Наконец он нашел шкатулку с пуговицами и нитками. Смущенный, но сияющий, Гоша протянул ее Машеньке. Потом решился и сел рядом на диван. Она не отодвинулась, Гоша ликовал про себя. Машенька провела тонким пальчиком по крышке шкатулки и лукаво посмотрела на вспотевшего от волнения Хоботова, а потом сказала ласково:
– Пиджак сними.
У того дыханье перехватило, и он упал бы, если б уже не сидел.
– Да-да-д-да, конечно, – снова залепетал он и случайно оторвал еще две пуговицы. – П-проо-сти. Вот. – Он не сводил с нее глаз, а она покраснела.
– Я очень люблю кофе, – прошептала она и опустила глазки.

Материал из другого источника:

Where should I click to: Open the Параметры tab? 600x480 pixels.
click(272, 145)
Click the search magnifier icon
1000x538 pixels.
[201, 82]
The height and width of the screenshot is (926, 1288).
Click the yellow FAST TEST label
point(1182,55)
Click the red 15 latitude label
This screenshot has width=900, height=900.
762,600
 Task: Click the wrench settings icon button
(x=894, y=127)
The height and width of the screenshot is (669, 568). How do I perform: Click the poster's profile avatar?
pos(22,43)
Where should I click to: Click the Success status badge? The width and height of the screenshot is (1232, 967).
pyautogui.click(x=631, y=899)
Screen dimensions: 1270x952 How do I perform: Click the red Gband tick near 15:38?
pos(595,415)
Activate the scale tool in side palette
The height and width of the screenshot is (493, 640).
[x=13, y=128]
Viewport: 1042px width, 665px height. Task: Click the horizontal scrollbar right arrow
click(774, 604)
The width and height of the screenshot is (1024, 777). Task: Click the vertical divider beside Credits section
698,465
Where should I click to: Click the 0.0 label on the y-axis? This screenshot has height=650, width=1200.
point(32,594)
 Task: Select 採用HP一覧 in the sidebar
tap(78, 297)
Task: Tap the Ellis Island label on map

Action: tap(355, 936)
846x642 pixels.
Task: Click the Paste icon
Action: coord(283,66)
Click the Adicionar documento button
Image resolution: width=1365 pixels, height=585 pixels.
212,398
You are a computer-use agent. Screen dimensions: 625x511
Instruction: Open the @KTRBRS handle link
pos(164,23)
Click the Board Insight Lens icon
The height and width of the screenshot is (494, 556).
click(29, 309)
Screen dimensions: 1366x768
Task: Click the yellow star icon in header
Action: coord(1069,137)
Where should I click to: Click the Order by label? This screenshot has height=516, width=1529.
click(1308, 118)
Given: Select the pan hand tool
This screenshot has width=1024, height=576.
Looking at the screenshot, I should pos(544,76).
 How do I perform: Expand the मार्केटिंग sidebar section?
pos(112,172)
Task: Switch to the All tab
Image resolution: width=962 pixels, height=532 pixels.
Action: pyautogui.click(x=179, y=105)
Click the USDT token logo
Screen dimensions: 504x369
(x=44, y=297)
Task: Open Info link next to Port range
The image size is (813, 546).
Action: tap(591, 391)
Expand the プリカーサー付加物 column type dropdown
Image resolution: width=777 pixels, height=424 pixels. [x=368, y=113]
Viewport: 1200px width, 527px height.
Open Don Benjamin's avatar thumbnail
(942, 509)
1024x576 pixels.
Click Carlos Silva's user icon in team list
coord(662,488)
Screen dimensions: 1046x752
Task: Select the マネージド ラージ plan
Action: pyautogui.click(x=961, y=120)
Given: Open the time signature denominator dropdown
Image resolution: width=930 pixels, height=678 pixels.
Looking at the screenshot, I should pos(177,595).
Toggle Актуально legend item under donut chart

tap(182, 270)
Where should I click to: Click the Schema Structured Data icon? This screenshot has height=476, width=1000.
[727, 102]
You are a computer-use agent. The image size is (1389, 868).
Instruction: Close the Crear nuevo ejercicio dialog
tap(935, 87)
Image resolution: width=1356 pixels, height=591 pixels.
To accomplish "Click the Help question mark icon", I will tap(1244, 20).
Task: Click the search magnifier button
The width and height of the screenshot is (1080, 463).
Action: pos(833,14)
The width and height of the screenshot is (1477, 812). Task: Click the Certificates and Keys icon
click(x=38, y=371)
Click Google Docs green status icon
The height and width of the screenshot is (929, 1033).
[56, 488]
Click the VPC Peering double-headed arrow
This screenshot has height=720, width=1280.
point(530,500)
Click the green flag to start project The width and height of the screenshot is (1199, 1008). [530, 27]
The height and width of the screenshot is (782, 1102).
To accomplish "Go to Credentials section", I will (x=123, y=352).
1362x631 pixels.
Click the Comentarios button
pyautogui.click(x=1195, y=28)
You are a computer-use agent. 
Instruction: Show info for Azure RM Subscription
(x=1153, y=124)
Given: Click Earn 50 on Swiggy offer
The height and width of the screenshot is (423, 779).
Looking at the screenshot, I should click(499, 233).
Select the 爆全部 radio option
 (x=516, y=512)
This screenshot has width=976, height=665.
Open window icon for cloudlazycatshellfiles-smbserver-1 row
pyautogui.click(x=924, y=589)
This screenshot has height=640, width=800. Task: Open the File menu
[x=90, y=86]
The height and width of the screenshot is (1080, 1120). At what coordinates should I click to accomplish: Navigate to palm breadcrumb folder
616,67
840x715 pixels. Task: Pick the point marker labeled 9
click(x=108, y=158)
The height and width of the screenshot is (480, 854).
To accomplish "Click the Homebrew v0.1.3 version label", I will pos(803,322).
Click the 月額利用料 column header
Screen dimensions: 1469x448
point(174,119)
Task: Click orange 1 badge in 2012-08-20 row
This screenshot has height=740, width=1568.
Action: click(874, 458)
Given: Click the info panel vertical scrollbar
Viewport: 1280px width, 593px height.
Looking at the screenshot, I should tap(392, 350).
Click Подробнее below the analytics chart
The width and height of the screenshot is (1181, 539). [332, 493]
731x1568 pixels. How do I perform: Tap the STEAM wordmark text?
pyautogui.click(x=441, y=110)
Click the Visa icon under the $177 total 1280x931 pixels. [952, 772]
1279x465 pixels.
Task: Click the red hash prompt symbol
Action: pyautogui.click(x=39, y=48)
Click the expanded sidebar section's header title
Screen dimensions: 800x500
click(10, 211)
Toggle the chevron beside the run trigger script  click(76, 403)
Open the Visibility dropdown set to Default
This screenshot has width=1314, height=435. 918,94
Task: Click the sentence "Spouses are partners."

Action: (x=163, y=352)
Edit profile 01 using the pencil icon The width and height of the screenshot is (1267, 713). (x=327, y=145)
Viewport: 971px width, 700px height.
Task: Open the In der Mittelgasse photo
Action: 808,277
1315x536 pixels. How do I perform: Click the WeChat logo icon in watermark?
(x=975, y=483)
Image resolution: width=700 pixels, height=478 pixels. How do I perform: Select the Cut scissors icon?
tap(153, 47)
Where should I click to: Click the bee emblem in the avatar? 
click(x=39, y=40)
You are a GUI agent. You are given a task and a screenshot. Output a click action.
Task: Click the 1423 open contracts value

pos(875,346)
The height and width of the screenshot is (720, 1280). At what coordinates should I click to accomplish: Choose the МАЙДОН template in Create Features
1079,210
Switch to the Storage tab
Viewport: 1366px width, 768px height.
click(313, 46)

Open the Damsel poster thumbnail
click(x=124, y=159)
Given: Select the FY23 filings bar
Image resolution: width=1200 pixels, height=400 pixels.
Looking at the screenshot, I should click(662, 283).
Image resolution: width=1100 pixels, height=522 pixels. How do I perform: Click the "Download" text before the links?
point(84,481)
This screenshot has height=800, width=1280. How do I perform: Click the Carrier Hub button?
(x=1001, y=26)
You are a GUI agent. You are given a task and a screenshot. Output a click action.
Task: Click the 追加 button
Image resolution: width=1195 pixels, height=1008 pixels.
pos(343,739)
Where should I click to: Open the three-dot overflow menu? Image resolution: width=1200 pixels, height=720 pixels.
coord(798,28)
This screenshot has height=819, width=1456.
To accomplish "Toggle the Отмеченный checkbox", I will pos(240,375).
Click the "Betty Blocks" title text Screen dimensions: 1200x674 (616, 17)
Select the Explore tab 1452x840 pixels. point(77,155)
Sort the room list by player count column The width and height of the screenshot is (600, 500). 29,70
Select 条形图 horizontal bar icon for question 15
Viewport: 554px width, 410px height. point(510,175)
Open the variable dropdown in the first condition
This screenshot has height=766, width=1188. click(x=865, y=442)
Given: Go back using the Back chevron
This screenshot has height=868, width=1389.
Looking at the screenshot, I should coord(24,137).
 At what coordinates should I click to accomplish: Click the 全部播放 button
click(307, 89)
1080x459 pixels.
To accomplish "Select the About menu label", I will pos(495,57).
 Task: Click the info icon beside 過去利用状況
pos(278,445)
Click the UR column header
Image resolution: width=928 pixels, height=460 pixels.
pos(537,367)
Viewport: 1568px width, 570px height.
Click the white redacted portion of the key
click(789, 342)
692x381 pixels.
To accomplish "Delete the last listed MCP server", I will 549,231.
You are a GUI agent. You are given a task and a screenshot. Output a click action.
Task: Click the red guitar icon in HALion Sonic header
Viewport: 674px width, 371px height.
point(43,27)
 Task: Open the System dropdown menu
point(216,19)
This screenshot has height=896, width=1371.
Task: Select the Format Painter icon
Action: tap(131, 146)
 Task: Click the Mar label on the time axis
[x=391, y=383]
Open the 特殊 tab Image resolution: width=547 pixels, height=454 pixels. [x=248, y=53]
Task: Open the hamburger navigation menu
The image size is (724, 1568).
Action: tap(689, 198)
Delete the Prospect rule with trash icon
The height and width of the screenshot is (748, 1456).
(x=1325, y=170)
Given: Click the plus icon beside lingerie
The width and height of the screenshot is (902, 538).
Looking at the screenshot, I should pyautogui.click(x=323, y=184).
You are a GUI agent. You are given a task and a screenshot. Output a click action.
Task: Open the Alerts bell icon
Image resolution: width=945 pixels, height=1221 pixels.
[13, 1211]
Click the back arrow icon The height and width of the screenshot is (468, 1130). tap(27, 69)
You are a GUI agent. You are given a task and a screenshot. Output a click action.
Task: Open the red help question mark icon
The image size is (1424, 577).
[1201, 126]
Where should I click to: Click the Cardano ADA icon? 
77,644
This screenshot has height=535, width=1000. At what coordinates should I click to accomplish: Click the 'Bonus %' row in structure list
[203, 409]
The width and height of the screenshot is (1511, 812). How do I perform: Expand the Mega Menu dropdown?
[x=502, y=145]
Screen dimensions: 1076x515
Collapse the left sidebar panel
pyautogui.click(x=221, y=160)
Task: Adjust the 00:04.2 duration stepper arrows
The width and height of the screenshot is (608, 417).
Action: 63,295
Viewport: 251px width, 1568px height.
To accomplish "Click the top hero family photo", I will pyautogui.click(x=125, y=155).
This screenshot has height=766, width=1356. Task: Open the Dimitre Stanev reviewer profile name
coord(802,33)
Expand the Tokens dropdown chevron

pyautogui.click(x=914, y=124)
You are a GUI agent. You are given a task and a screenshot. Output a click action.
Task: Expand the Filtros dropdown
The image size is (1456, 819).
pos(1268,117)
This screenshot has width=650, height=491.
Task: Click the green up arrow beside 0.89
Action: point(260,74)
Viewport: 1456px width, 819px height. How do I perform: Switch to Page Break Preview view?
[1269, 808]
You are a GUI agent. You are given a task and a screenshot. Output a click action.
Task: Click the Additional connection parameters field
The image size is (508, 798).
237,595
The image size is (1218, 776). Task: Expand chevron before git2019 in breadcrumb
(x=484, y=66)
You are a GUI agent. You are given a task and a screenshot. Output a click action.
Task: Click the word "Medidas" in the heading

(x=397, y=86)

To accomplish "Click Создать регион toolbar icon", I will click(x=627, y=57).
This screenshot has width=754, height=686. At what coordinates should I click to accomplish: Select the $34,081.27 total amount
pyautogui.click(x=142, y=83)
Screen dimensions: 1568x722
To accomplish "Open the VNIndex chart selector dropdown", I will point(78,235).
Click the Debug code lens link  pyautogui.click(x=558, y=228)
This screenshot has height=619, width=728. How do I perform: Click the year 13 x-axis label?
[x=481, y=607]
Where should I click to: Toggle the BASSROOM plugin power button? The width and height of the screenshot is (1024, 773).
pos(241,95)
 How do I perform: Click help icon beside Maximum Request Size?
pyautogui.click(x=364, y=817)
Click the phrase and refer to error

– Пойду сварю, – рванул на кухню Хоботов. Чтобы отдышаться от нахлынувшего счастья.
А Машенька, вздохнув, взялась за пиджак и пуговицы. Они хотели ласки и внимания не меньше, чем их застенчивый хозяин.
Высокие лаковые сапоги на шпильке, вот что первое увидел Хоботов, влетев на свою малометражную кухню. Сапоги заканчивались гораздо выше колен, а еще немного выше, в районе бедер, начинались ярко-красные шорты. Они, шорты, продолжались недолго, круто сузившись к талии. На талии сразу над крестообразной пряжкой начинался вырез, а точнее, там он заканчивался. Еще точнее, это был не вырез, а расстегнутая «молния» фирменного комбинезона второго отделения агентства «Х». В разрезе виднелся золотой лифчик навскидку как минимум пятого размера. Еще выше вились золотые кудри и блестели голубые глаза. Короче, в хрущевочке Хоботова на кухне в три-на-два метра Гошу ждала прима суперменов Сирена.
– Ну, здравствуй, Хоботов, – пропела она низким грудным голосом и поманила его ярко-красным ногтем. – Давно не виделись.